Personally I had a lot of trouble believing her reaction to being imprisoned and tortured by this guy. "Hey, thanks a lot for shaving my head, torturing me, and ****ing with my mind, that really freed me. I like you a lot more than the government that didn't do any of those things to me. Maybe I'll even dance with you and kiss your plastic face a couple days from now as soon as I drink some water that didn't come from my own toilet."

How does he get fireworks to make a V when launched from an underground explosion? I doubt even a single firework would make it through the rubble of the building on top of it.

I didn't appreciate the blatant Nazi references so much either. It was like being slapped in the face every 10 minutes and having someone say, "look it's Hitler, they're Nazis, can't you see how evil he is?"

I've never read the book so I don't know what the story was supposed to be.
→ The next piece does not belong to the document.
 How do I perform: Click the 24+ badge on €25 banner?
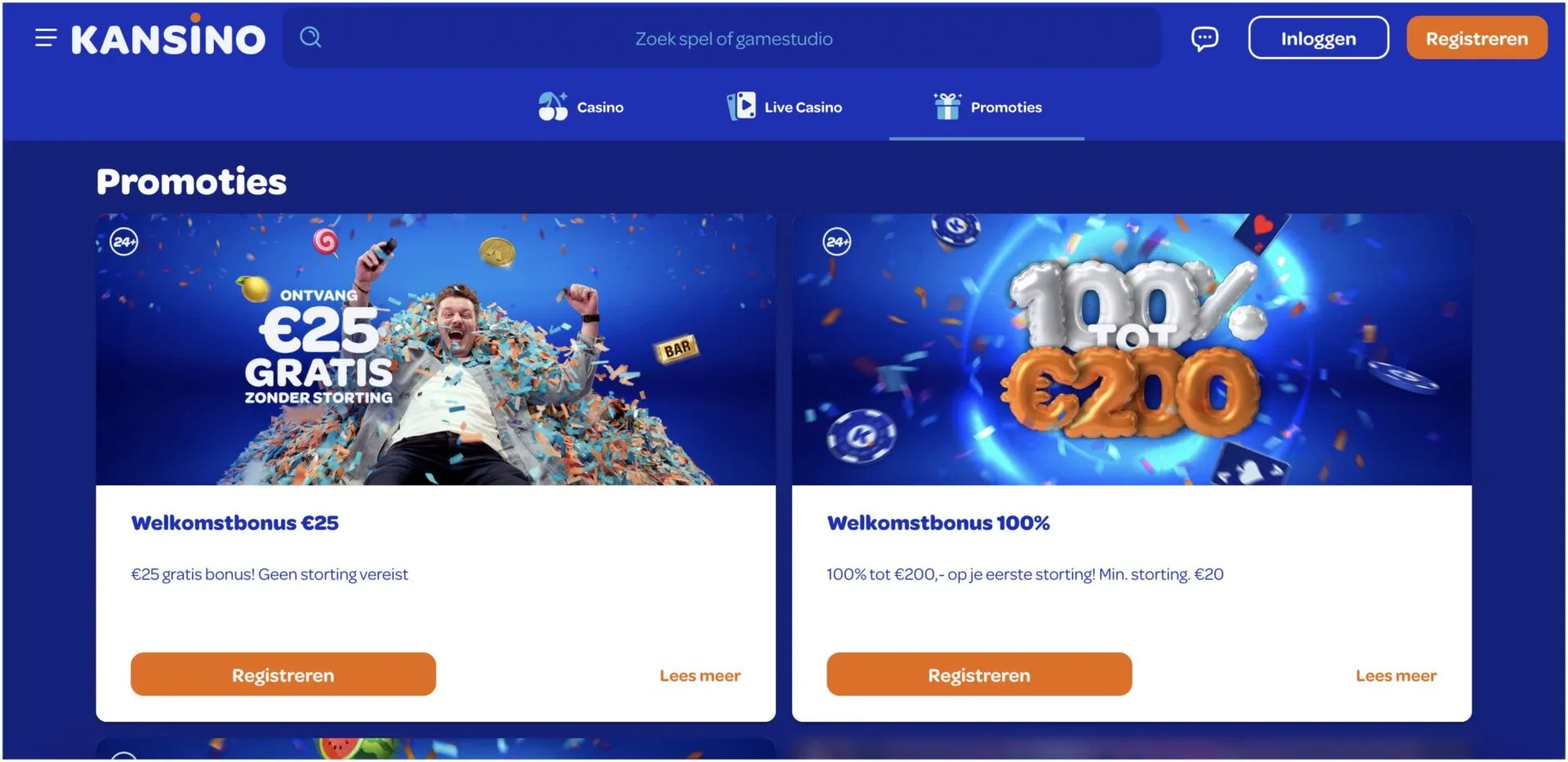(x=124, y=242)
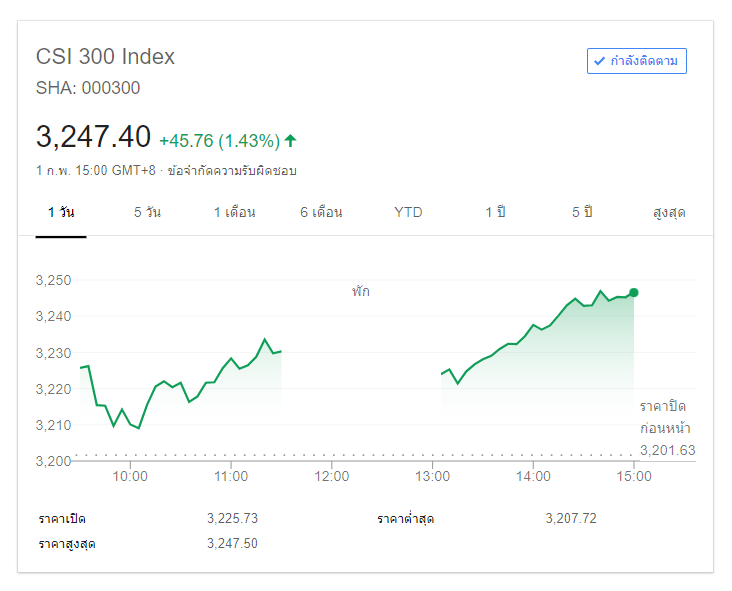Open the ข้อจำกัดความรับผิดชอบ disclaimer link
Image resolution: width=732 pixels, height=591 pixels.
coord(232,171)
But what exactly went on at the prison camp wasn't explained very well. It sounds like they were developing a new virus. But the doctor mentions that she thought that what they were doing was somehow for the good of the country. And she also mentioned Oppenheimer I think who developed the atomic bomb. She says that V was the only successful patient, but successful at what? Not dying? Isn't the point of the virus to kill people? That would make V a failure.
 
The virus was supposed to make people stronger in the comic, but V was the only one who could handle it. It made him "super-human." There weren't really numerous Nazi references in the comic, more towards fascism in general. The comic had better (and much cooler) explanation on the prison camp. Originally, when Finch goes to the camp, he takes LSD and sees everything that V saw and went through, the experiments...everything.
 
Since when do movies have to be believeable?
That isnt always entertaining...
 
WhiteZero said:
Since when do movies have to be believeable?
That isnt always entertaining...

Movies have to be believable within the framework that they establish. If a movie is set in a 3 dimensional world that follows the same laws of physics as are own, then it can't go about blatently throwing those laws out the window. It's called suspension of disbelieve.

Sure I'll accept that I'm seeing the future that cars can fly now, that for some unexplained reason I have a camera in these events that lets me see what's going on. Ok, that's the context that I'm going to accept this movie in. But then if suddenly the main character disappears and the rest of the movie is an unrelated cartoon about talking teddy bears I'd stand up and say "hey, what the **** is going on? This story doesn't make sense" Or I'd light up a joint or something and enjoy the trip.